Mohon tunggu...
Teguh
Teguh Mohon Tunggu... -

Teguh cipta mahasiswa angkatan 2010 jurusan ilmu komunikasi Fisip Universitas sultan ageng tirtayasa, semester 4

Selanjutnya

Tutup

Politik

Etika Meraih Tahta

18 Juni 2012   17:55 Diperbarui: 25 Juni 2015   03:48 293
+
Laporkan Konten
Laporkan Akun
Kompasiana adalah platform blog. Konten ini menjadi tanggung jawab bloger dan tidak mewakili pandangan redaksi Kompas.
Lihat foto
Bagikan ide kreativitasmu dalam bentuk konten di Kompasiana | Sumber gambar: Freepik

NICCOLO Machiavelli (1469-1527) sesungguhnya seorang humanis sejati yang melahirkan karya sastra dalam bentuk novel serta naskah komedi dan satir. Namun, ia justru lebih dikenal sebagai filosof dengan karya termashurnya, Il Principe (Pangeran, Raja atau Penguasa).

Tak semua ajaran Machiavelli dalam Il Principe buruk. Tapi, yang dikenang orang justru ajarannya bagaimana membangun kekuasaan absolut dan otoriter. Sebagai contoh, raja harus tampak bijak bestari di hadapan rakyat, walau sesungguhnya ia bengis. Selain itu, demi kepentingan negara dan pemerintah, semua tindakan adalah halal sesuai keputusan pemerintah. Karena itu, jangan heran, ajaran Machiavellisme mengajarkan secara umum ‘tujuan menghalalkan cara’.

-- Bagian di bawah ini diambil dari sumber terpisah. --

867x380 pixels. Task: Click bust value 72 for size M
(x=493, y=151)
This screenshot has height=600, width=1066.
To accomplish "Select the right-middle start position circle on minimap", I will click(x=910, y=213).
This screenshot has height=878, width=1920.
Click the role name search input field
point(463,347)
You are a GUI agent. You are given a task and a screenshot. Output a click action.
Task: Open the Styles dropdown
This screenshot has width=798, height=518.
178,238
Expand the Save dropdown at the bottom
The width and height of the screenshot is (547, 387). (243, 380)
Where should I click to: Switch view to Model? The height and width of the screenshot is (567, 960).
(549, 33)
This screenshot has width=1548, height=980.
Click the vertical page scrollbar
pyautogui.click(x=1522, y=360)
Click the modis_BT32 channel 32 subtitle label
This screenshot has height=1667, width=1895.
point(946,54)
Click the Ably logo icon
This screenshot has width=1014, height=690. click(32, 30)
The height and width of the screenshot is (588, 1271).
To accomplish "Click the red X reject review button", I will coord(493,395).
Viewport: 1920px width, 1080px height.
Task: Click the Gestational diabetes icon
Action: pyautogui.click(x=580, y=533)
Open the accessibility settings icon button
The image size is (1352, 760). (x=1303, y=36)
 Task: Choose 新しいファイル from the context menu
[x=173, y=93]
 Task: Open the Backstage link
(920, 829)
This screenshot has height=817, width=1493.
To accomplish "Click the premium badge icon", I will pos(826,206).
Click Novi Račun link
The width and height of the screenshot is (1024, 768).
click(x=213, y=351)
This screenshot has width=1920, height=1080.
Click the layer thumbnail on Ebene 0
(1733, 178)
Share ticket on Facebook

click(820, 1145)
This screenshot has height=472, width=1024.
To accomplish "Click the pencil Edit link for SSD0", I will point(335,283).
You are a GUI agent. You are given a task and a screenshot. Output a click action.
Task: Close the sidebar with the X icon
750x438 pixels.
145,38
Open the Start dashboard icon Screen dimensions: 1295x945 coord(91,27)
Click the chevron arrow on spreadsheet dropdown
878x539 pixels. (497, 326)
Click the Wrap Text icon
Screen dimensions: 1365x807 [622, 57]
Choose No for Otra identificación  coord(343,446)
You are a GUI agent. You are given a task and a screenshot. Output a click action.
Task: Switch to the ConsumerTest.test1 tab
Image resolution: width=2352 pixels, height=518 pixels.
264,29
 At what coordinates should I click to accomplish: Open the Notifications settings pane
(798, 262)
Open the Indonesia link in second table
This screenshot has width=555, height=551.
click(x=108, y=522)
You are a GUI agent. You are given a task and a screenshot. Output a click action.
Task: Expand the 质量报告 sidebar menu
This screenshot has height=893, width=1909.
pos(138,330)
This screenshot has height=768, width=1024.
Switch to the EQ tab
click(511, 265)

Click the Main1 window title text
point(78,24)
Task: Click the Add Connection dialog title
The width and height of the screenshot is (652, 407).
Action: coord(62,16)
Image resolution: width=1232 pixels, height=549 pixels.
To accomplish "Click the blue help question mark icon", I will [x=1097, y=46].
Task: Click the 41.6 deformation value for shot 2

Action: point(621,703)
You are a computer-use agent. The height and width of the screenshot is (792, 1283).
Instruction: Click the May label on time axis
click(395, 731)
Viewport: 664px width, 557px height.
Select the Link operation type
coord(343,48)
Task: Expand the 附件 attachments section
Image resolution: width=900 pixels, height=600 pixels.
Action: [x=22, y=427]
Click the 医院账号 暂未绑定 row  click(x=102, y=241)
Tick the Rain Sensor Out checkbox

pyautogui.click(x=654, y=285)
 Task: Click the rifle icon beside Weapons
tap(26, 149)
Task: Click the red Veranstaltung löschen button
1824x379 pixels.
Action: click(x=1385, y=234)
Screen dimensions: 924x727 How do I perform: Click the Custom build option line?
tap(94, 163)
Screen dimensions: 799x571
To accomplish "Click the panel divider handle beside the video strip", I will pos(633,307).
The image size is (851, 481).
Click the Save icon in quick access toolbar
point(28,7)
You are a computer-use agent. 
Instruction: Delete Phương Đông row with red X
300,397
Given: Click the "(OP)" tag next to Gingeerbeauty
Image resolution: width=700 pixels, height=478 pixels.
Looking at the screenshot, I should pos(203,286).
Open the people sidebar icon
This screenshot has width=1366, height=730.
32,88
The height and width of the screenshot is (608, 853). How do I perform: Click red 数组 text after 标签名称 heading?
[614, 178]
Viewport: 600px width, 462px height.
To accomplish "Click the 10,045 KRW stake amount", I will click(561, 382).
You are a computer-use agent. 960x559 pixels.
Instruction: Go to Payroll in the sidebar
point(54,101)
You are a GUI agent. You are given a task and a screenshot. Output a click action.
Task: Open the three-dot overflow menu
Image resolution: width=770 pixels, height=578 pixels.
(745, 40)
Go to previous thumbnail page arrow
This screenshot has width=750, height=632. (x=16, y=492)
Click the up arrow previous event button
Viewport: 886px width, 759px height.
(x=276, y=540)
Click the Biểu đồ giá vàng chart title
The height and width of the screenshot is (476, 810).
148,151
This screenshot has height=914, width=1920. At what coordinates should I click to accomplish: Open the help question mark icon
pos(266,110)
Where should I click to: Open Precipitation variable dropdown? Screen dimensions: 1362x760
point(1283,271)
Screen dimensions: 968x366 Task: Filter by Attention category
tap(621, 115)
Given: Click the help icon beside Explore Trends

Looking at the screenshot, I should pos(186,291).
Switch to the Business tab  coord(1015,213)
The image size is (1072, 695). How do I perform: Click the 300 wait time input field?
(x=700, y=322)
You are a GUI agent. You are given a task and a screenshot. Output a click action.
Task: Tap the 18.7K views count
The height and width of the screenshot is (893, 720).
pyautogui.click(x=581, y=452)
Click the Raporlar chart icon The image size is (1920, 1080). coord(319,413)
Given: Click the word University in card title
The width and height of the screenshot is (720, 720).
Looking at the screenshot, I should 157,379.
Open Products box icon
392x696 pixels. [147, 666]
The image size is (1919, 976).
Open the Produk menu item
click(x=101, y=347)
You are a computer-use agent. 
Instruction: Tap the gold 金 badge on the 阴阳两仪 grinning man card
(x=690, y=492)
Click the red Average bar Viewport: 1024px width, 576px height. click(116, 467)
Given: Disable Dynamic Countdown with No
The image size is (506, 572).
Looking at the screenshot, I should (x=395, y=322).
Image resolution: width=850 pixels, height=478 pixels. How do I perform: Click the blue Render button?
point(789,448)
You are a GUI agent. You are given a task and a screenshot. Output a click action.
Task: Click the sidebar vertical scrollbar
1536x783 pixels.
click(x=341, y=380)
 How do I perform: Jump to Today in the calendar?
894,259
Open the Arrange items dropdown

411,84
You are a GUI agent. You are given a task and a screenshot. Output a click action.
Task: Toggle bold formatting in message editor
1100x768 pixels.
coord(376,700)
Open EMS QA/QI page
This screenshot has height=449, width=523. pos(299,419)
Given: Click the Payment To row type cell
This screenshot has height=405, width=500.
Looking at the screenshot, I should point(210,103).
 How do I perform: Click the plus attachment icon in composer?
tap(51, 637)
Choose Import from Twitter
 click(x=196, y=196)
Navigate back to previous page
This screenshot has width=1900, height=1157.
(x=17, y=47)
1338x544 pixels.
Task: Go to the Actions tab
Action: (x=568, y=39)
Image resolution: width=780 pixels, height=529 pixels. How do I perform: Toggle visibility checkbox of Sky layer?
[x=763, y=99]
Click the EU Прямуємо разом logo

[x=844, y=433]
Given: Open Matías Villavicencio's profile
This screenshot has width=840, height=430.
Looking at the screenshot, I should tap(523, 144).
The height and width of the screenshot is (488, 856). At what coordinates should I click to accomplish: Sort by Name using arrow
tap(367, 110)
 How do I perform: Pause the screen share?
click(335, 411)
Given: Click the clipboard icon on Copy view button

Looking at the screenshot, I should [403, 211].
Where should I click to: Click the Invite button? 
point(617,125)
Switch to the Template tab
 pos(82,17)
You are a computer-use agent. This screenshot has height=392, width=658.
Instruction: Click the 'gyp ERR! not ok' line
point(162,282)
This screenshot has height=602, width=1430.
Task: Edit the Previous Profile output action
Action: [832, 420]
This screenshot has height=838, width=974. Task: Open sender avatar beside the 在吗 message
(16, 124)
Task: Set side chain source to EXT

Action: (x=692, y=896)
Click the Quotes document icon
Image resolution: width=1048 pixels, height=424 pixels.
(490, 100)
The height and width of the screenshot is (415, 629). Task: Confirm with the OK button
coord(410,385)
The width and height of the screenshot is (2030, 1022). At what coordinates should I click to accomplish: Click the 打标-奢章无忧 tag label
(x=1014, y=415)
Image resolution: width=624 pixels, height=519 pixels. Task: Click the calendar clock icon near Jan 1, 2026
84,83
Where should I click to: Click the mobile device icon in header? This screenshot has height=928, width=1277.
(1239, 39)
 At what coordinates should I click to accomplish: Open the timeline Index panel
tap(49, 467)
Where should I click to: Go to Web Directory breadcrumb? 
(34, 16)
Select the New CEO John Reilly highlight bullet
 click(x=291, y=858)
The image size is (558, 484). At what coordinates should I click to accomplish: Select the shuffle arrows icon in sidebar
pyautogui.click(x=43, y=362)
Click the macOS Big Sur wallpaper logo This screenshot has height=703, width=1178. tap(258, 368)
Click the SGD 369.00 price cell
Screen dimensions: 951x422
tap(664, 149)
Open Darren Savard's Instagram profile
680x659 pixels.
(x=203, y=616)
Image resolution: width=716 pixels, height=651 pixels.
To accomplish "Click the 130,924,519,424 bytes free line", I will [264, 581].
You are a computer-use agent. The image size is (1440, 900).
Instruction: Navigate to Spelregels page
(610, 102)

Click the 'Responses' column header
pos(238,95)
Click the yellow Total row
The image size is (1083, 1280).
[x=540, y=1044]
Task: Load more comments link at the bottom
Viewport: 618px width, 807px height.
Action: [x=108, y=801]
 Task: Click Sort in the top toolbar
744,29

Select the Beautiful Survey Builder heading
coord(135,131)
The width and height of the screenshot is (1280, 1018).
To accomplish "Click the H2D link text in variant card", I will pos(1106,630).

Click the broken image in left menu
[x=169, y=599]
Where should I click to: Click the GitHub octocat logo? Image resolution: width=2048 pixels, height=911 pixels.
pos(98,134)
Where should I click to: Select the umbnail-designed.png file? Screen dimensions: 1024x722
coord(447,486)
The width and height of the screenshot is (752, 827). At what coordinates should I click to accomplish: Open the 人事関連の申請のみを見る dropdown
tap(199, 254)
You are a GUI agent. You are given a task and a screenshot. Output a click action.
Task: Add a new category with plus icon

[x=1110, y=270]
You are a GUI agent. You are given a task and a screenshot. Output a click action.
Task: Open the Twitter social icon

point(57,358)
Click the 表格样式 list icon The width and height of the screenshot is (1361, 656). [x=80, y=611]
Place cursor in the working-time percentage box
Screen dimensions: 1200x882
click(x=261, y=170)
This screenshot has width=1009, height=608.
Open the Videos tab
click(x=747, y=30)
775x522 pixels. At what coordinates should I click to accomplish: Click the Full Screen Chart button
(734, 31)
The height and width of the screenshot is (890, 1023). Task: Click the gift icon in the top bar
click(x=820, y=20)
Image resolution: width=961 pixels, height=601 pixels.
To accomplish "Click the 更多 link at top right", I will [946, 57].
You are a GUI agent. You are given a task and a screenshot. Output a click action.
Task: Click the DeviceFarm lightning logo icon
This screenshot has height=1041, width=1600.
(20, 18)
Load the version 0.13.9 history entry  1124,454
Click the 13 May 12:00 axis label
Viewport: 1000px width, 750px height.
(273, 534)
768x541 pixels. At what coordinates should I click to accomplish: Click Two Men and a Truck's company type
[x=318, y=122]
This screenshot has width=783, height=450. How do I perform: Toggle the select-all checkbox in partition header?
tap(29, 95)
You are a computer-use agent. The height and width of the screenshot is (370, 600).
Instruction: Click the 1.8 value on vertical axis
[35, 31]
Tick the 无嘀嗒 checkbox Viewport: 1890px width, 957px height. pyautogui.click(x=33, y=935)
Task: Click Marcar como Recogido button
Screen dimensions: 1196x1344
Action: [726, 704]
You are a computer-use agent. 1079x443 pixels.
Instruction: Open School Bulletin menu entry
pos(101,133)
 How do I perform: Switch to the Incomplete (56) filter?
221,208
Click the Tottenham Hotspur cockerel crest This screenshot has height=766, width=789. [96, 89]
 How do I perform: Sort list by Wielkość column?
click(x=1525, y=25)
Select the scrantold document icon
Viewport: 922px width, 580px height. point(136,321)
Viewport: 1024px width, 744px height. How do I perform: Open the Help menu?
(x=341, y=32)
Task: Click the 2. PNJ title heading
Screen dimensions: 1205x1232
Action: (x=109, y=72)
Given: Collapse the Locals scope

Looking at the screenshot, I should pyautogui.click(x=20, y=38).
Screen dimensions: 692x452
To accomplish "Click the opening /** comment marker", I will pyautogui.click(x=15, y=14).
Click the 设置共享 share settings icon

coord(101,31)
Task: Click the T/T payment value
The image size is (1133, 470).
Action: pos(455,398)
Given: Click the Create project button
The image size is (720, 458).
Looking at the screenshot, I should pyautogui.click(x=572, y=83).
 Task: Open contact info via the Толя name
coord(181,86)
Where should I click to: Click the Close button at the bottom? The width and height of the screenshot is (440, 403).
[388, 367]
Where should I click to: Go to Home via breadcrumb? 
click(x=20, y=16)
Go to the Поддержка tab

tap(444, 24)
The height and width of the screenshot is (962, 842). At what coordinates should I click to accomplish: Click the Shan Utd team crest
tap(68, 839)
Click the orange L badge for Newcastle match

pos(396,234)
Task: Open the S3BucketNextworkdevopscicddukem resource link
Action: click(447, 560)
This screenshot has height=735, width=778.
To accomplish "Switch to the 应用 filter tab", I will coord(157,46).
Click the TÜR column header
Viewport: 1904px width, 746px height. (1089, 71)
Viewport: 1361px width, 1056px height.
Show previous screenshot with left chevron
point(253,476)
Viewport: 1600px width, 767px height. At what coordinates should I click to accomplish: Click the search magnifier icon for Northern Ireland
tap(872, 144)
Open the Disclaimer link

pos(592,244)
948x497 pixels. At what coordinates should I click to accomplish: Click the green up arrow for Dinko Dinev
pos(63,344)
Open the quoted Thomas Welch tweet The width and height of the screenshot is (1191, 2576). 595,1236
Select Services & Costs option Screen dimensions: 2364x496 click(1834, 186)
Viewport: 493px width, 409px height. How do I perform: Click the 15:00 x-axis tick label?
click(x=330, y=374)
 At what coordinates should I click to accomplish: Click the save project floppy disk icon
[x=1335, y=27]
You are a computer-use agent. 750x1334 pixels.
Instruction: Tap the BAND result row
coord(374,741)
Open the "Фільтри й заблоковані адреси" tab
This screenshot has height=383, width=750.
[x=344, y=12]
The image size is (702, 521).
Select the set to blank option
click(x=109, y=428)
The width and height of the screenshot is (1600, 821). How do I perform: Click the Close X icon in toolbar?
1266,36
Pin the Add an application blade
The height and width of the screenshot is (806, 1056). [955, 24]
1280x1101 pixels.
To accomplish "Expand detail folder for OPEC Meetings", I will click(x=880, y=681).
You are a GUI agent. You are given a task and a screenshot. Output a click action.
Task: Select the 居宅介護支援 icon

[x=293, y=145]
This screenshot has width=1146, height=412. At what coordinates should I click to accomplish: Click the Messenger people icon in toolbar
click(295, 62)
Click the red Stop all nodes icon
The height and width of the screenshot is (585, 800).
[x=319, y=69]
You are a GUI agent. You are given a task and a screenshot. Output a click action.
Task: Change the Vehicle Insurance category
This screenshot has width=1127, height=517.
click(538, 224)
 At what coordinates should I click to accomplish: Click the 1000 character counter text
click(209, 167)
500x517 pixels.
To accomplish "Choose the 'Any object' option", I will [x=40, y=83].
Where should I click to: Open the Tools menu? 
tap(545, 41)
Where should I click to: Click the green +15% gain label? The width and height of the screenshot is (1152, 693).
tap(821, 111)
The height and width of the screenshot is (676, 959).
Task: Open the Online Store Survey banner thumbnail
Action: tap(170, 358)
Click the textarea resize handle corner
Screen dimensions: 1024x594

“Ilmu politik,” menurut Harold D Laswell, mengajarkan, “Siapa mendapatkan apa, kapan dan bagaimana.” Pengertian itu sesungguhnya bersifat netral, karena untuk meraih tahta politik orang dapat melakukannya dengan cara-cara halal dan beretika politik. Tapi, bisa juga itu dikonotasikan secara negatif, bahwa “Tahta dapat diraih tanpa etika.” Tidaklah mengherankan jika tidak sedikit orang awam yang menyatakan “politik itu kotor, politik itu kasar, politik itu menghalalkan segala cara.” Benarkah begitu?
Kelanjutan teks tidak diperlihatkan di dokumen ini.